Celebrity haunts and made for meetings, leisure, food and golf are the reasons Baja is still climbing in the world of tourism!

Los Cabos may not be the first destination that comes to mind when discussing meetings and business destinations, but it is quickly earning its place in the sun as an emerging star for events, business and bleisure.

The once-quiet fishing coast at the bottom of the Baja Peninsula is amassing a fair amount of fair-priced international airlift from key cities in North America, and now Europe. In addition a burgeoning empire of the top names in luxury hospitality is building up on a pristine coastline that, until recently, offered only redolent fishing villages on a calm sea.

To clear up any confusion over nomenclature and geography, Los Cabos encompasses the region of southern Baja some 1,000 miles south of San Diego.

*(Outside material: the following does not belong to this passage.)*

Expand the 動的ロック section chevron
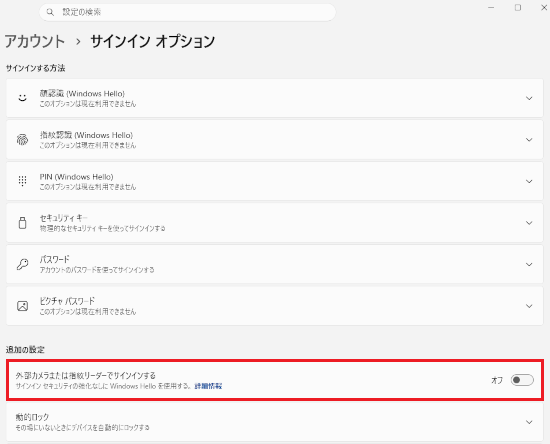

The region takes in Cabo San Lucas and San Jose del Cabo and all resort beachfront area and infrastructure in between, along a good 20-mile stretch of coastlines that abut the Pacific Ocean and Sea of Cortez.

Cabos San Lucas is the town at the bottom of the arm that offers the nightlife, cafes, bars, shopping and tour opportunities that were once a prime magnet for tourism and more or less what put Los Cabos area on the map over the past three decades.  Although Cabos San Lucas counts less than 100,000 residents, the region of Los Cabos tallies more than three times that number.

Resorts line the golden corridors fanning out from Cabos San Lucas on their own little islands of sand and surf along the Pacific Coast and the Sea of Cortez, all connected now by fast highways on what, not long ago, were soft dirt roads.

In fact, the building up of Los Cabos has been fierce over the past few years. Taking advantage of the destruction wrought by Hurricane Odile in 2015, the Los Cabos Tourism Board wasted no time adding allure to those golden corridors with a wave of new builds in the luxury hospitality space. Soon trend-setting food forums, golf courses, and protected natural attractions began getting the world’s attention.

“We have a destination that has been getting much more refined each year as each hotel or resort wants to top the last,” says Rodrigo Esponda, managing director of the Los Cabos Tourism Board. “In the same way, the hotel experience is moving forward, gathering trends. The destination is close to the US, and top North American cities are in an easy range of 3 hours by air. And there is great connectivity here with at least 360 flights a week from North American gateways. All these have combined work their magic.”

Celebrity Haunts 
Long a backyard getaway for Hollywood’s glitterati, the scene has only intensified in recent months, as the Montage, Ritz-Carlton, Waldorf Astoria, Four Seasons and Hard Rock Hotel have added monikers to the established list of elite stays that included the One&Only Palmilla, Viceroy, Solmar, Esperanza and Las Ventanas al Paraíso.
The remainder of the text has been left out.